"Yes, madam," said Hooper, getting out on his errand as expeditiously as possible.
"To think that Joel has really come!" she exclaimed to herself joyfully. She deserted her writing-table now and began to walk up and down the apartment, her long fingers nervously playing with the silken cord of her elaborate morning gown. "Oh, Joel," as her restless feet brought her near the door, "there you are, my boy."
"Yes'm," said Joel, wholly miserable, and leaning against the casing, with his black eyes fastened on the staircase, as if the way to Paradise lay there.
"Well, come in. Don't stand there any longer. Pray come in." She waved her hand authoritatively toward the centre of the apartment, then followed him, as he crept dismally in. "Now sit down," she said, in her most sociable way.
So Joel sat down and fastened his eyes on the beautiful red velvet carpet.
"So you've come to see me this time, instead of my going to call on you," said Madam Van Ruypen, to set him at his ease.
"Yes'm," said Joel, "Mamsie made me come."
"That's not very polite," observed the old lady, dryly. Which so added to Joel's confusion, that he folded his small brown hands together tightly, with a wild idea of springing off down the long stairs and out of the big house—but Mamsie. Oh, he couldn't do it! So he sat still, hardly daring to breathe.
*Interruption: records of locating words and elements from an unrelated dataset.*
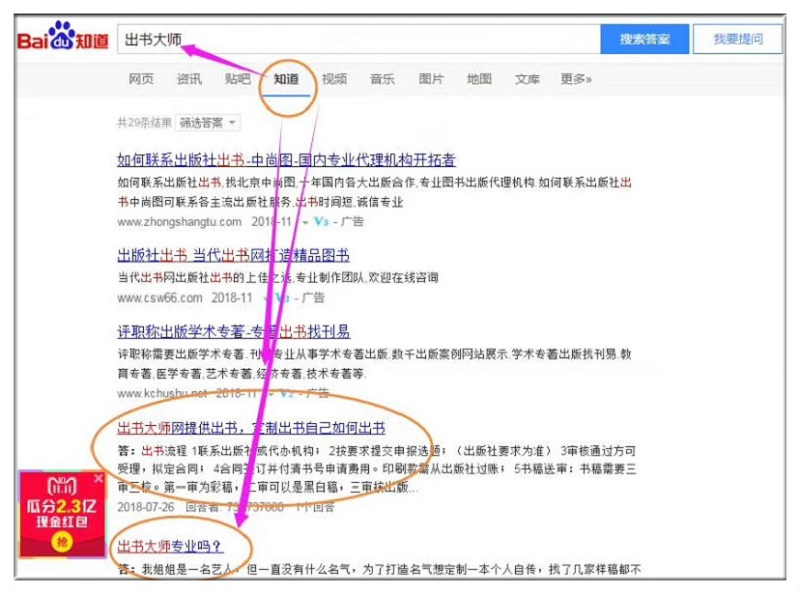
Task: Open the 图片 search tab
Action: [x=431, y=79]

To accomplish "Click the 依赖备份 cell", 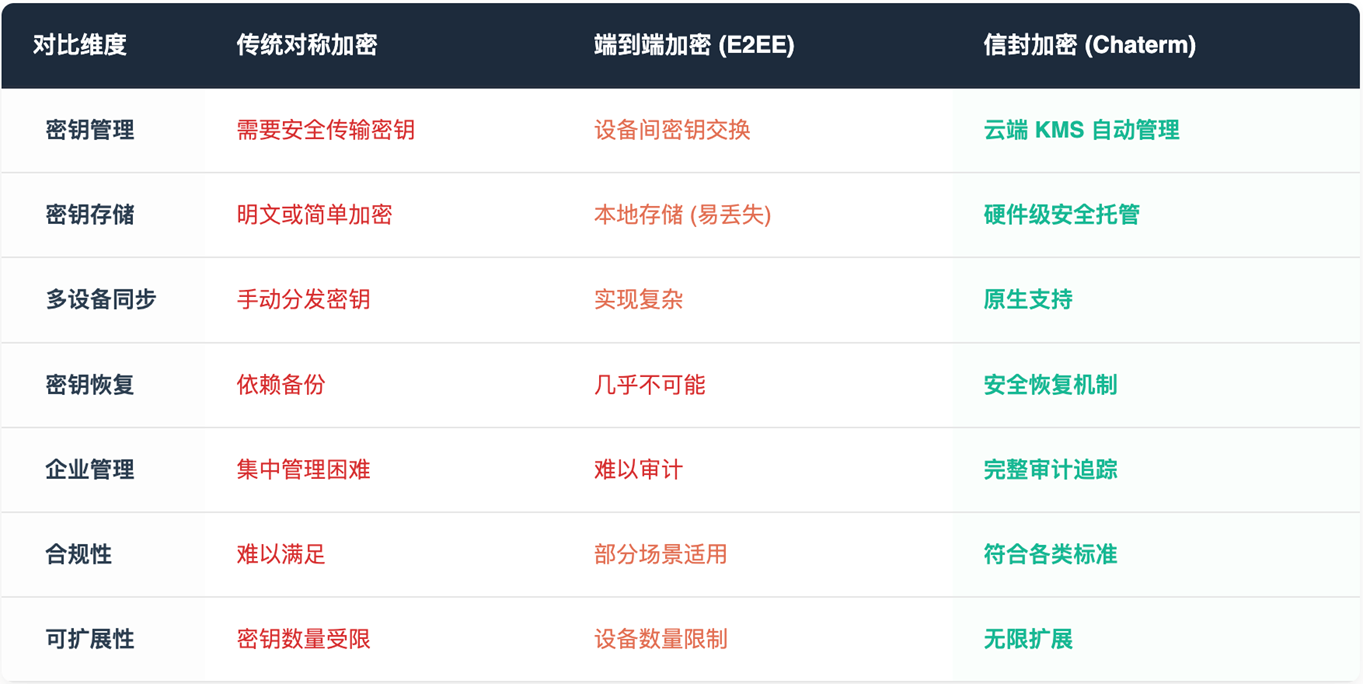I will [x=281, y=385].
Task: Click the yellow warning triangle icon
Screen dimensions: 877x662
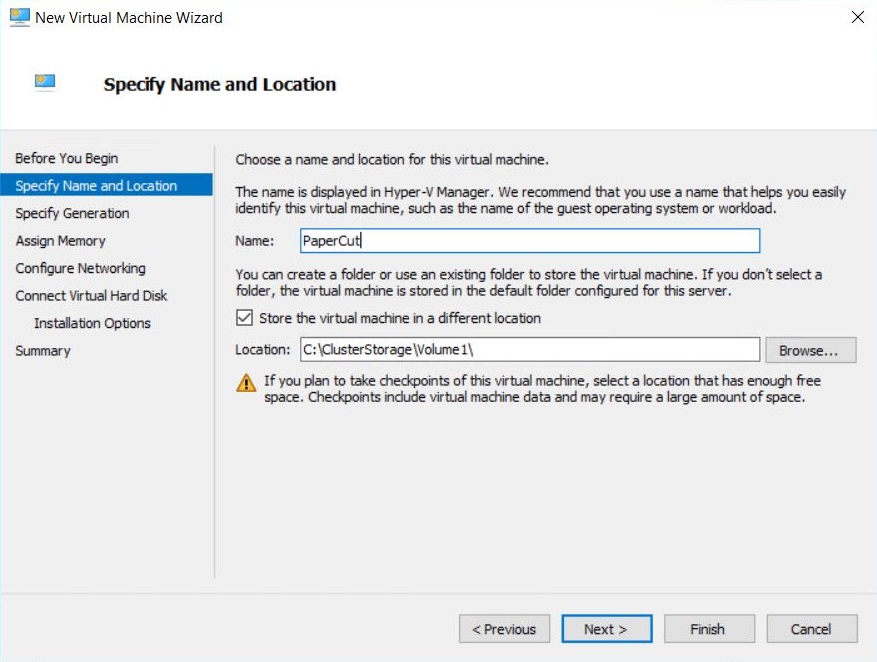Action: pyautogui.click(x=246, y=383)
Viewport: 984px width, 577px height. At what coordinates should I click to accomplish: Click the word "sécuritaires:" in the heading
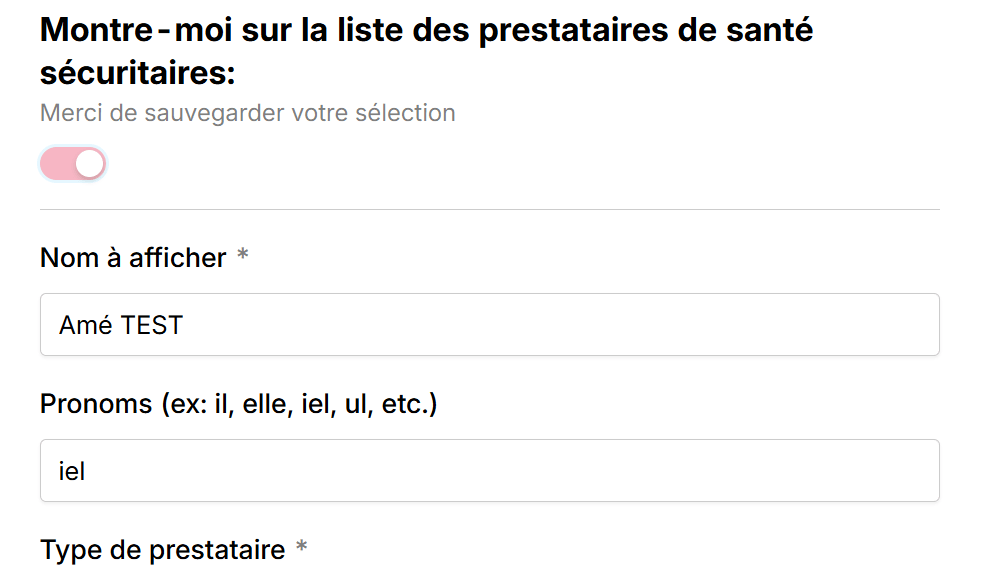(x=137, y=73)
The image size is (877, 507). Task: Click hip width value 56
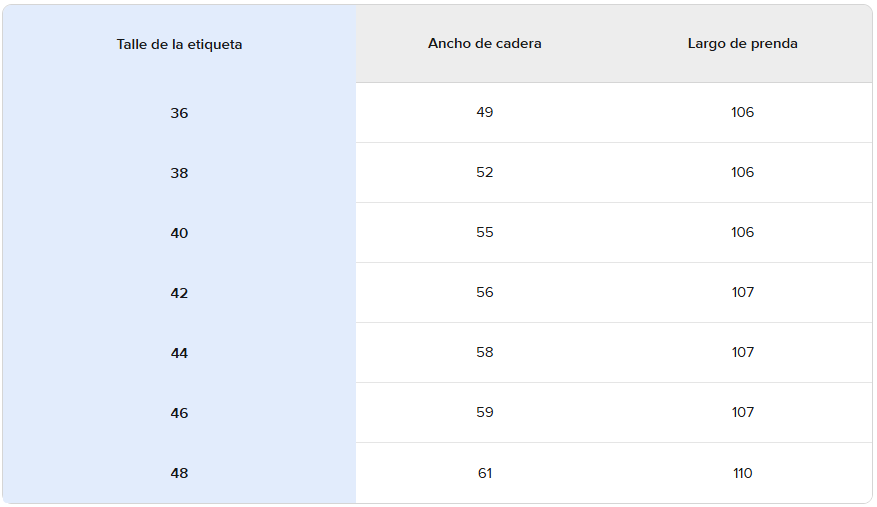(485, 292)
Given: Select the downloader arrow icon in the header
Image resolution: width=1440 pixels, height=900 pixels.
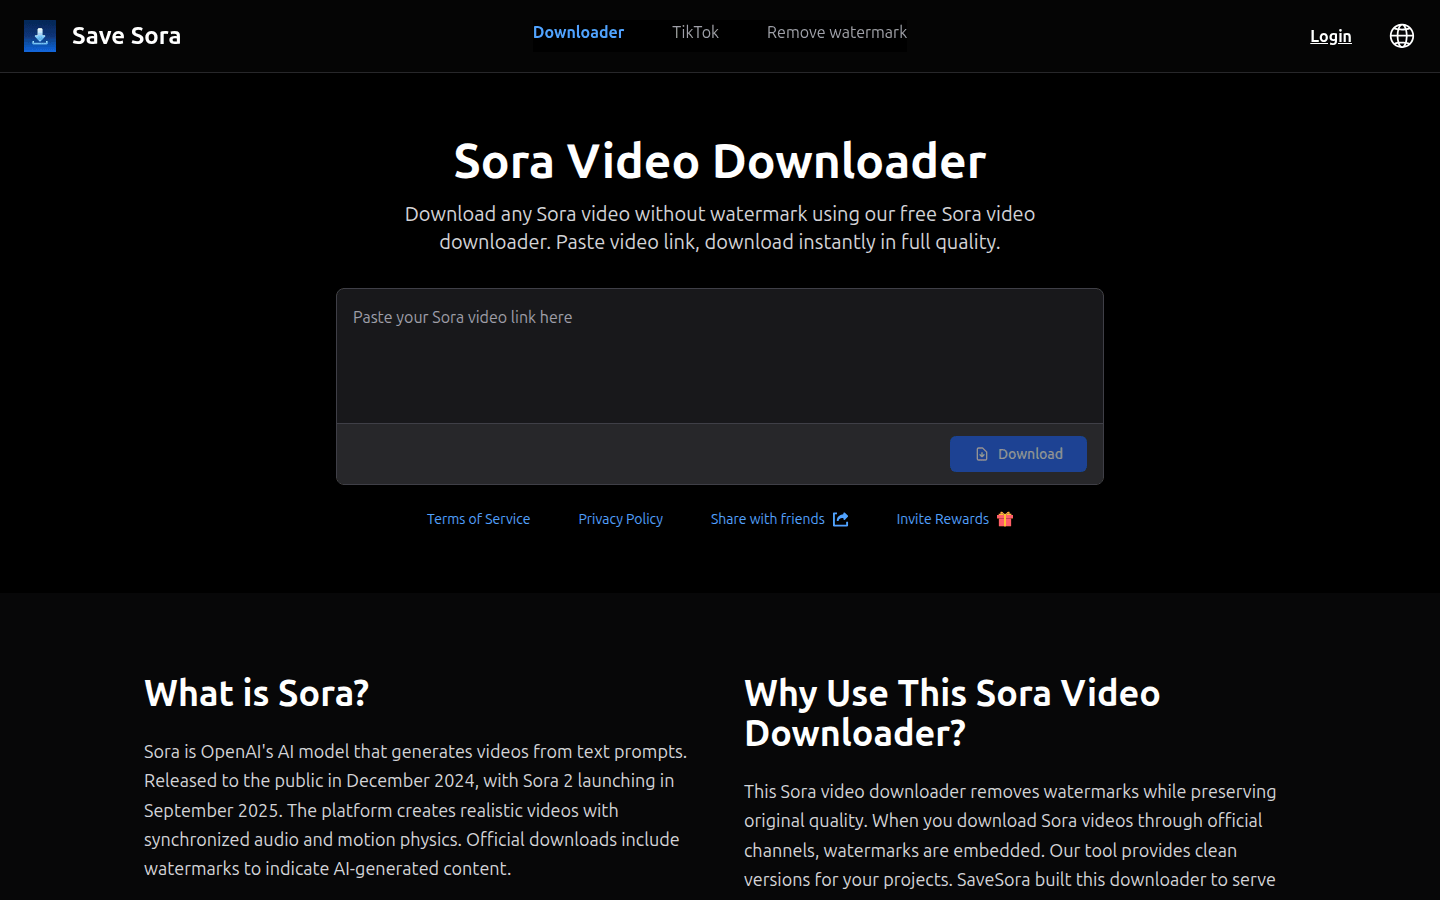Looking at the screenshot, I should [x=39, y=35].
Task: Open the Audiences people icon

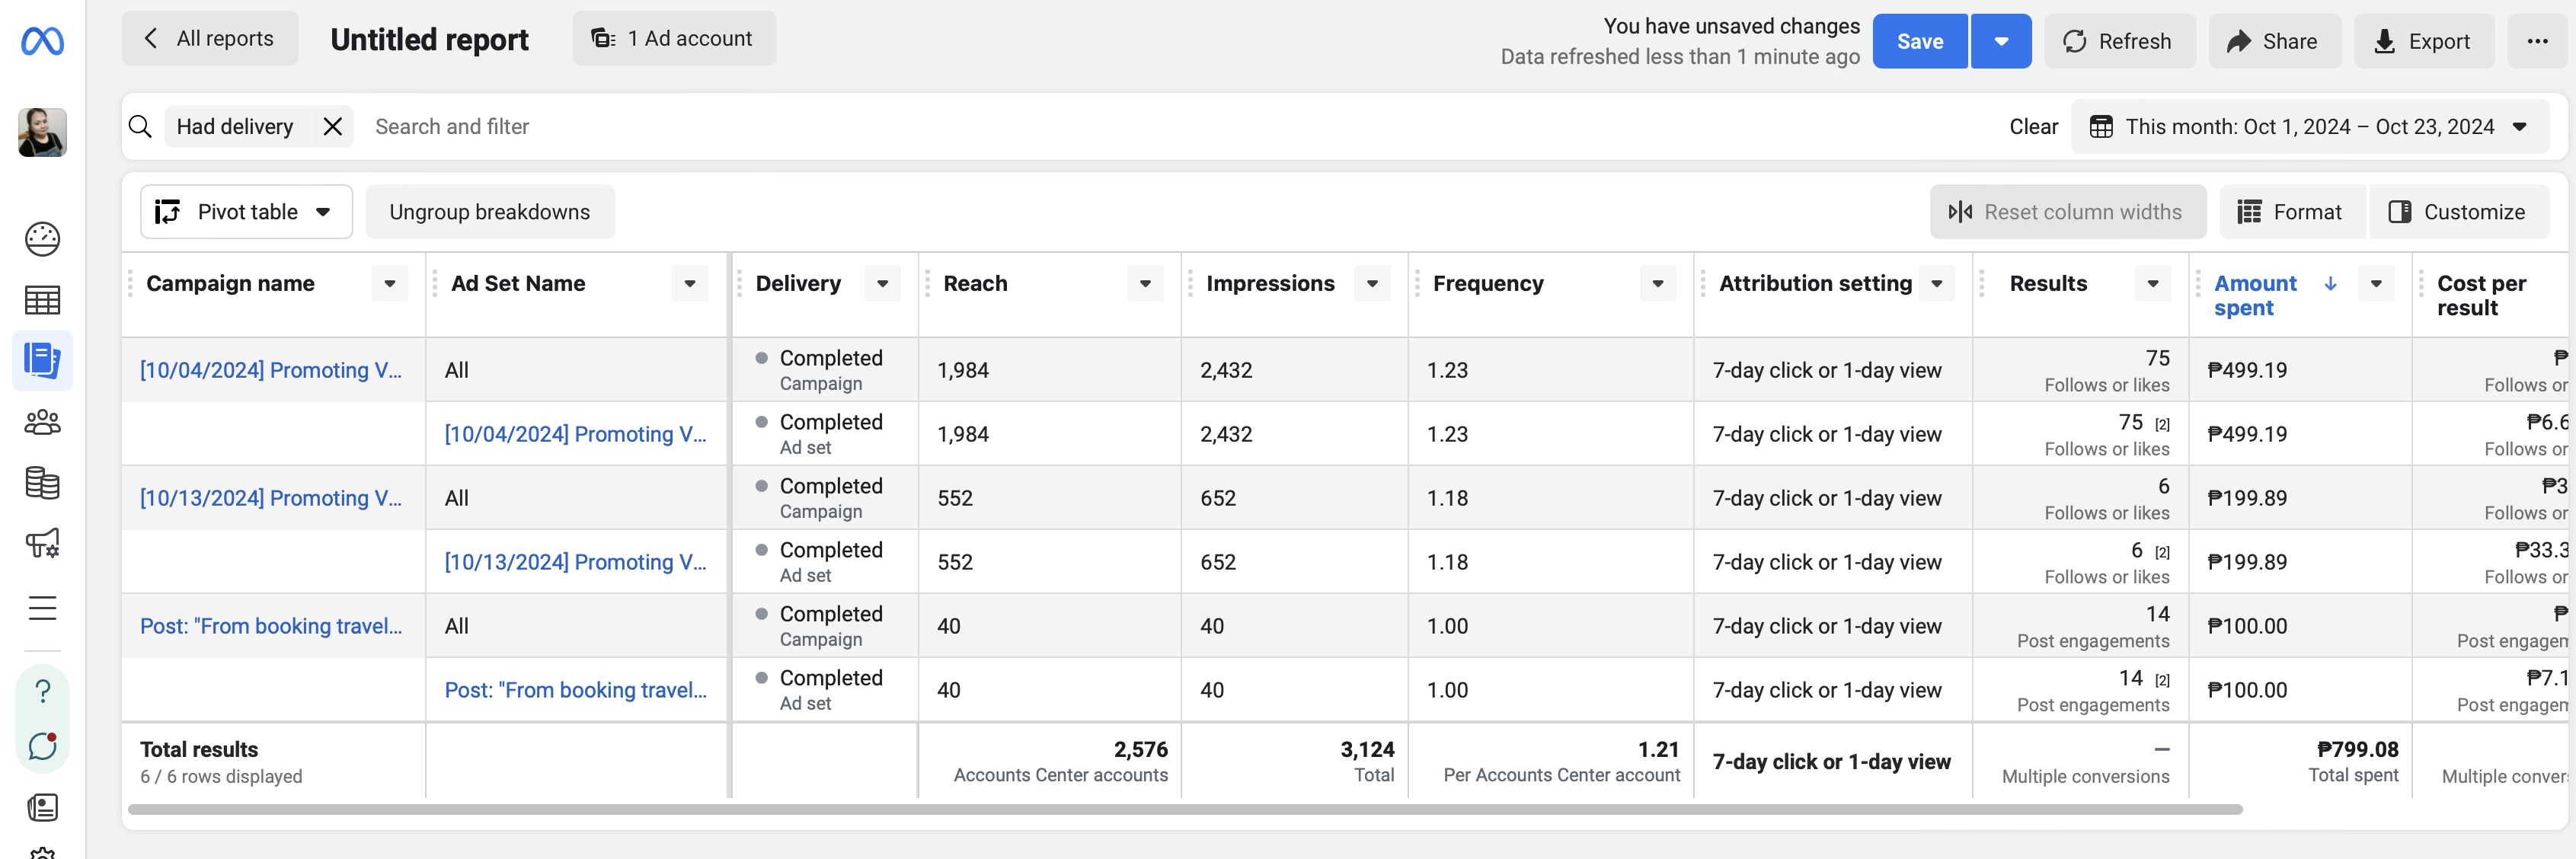Action: click(42, 422)
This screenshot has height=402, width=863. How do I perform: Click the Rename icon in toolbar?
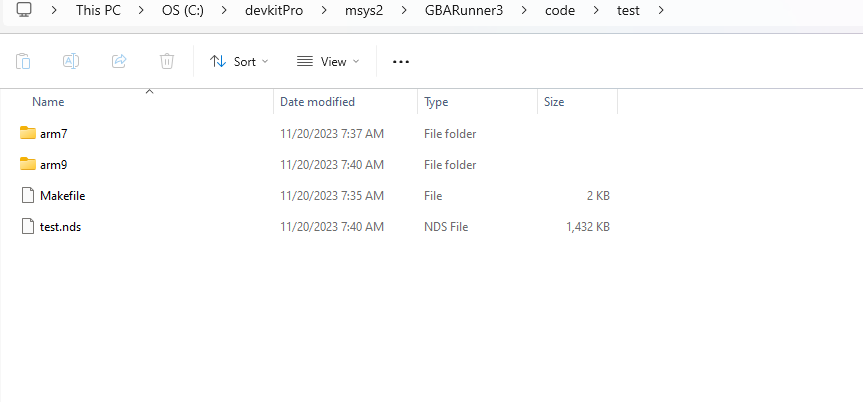click(x=71, y=61)
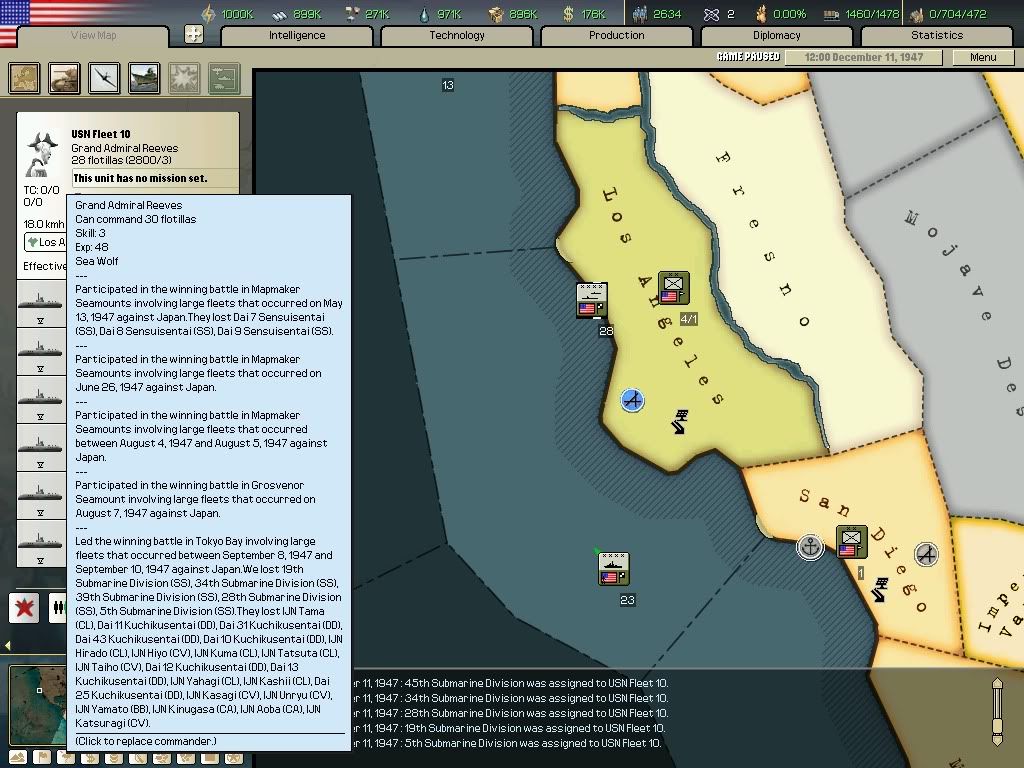This screenshot has width=1024, height=768.
Task: Select the air units filter plane icon
Action: (104, 78)
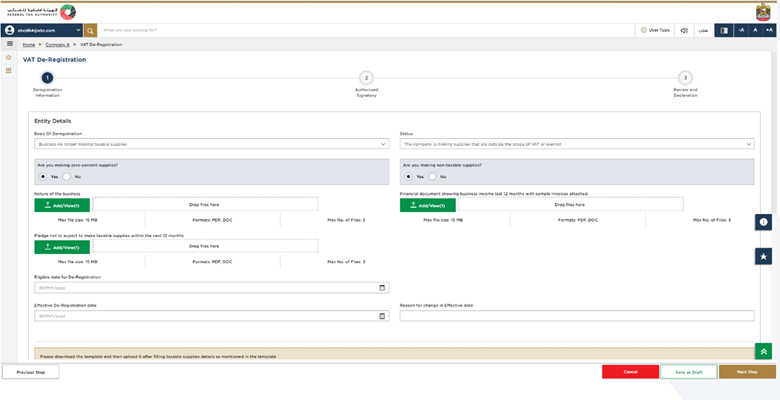
Task: Click the Next Step button
Action: point(746,371)
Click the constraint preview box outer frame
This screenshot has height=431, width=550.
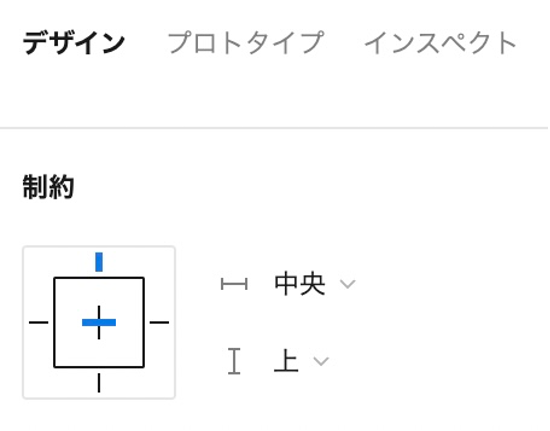(x=99, y=322)
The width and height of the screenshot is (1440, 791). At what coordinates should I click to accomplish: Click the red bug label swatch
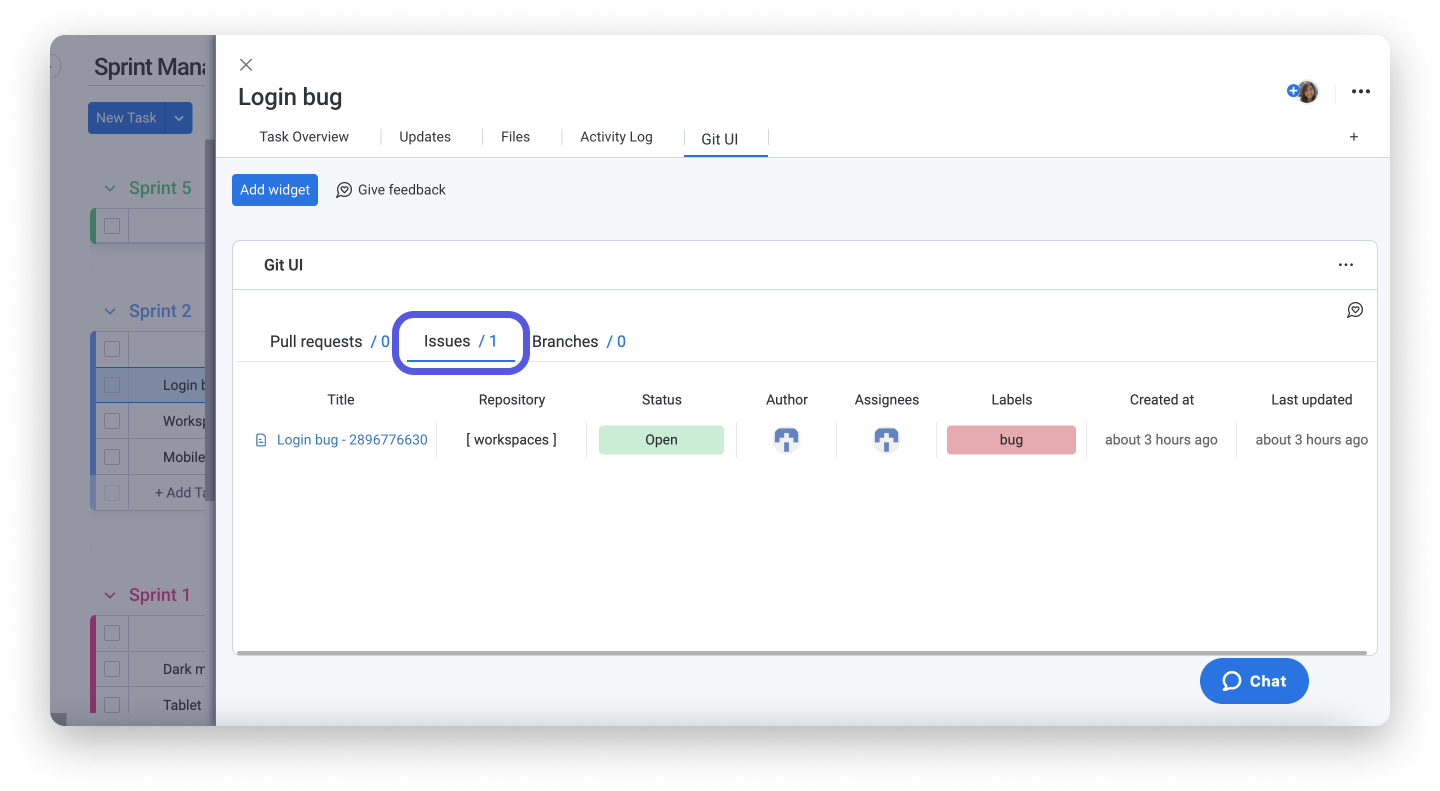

"However, it doesn't signify, since you are here," Madam Van Ruypen went on, her eyes twinkling, which, of course, Joel couldn't see, as he didn't dare to look up. Then she burst out suddenly into a laugh, long and loud, from which it seemed so difficult for her to get free, that at last Joel tore his gaze off from the carpet and stared at her in terror.
"Oh, I'm through," said the old lady, wiping her eyes; "dear me, and I haven't laughed so for many a day. No, no, Lizette," to the French maid, who popped in her white-capped head at the unwonted noise, "I'm not going to have a fit. Go back to your work. Now then, Joel, do you know what I wanted to see you for, and the errand that made me take all the trouble to call on you the other day?"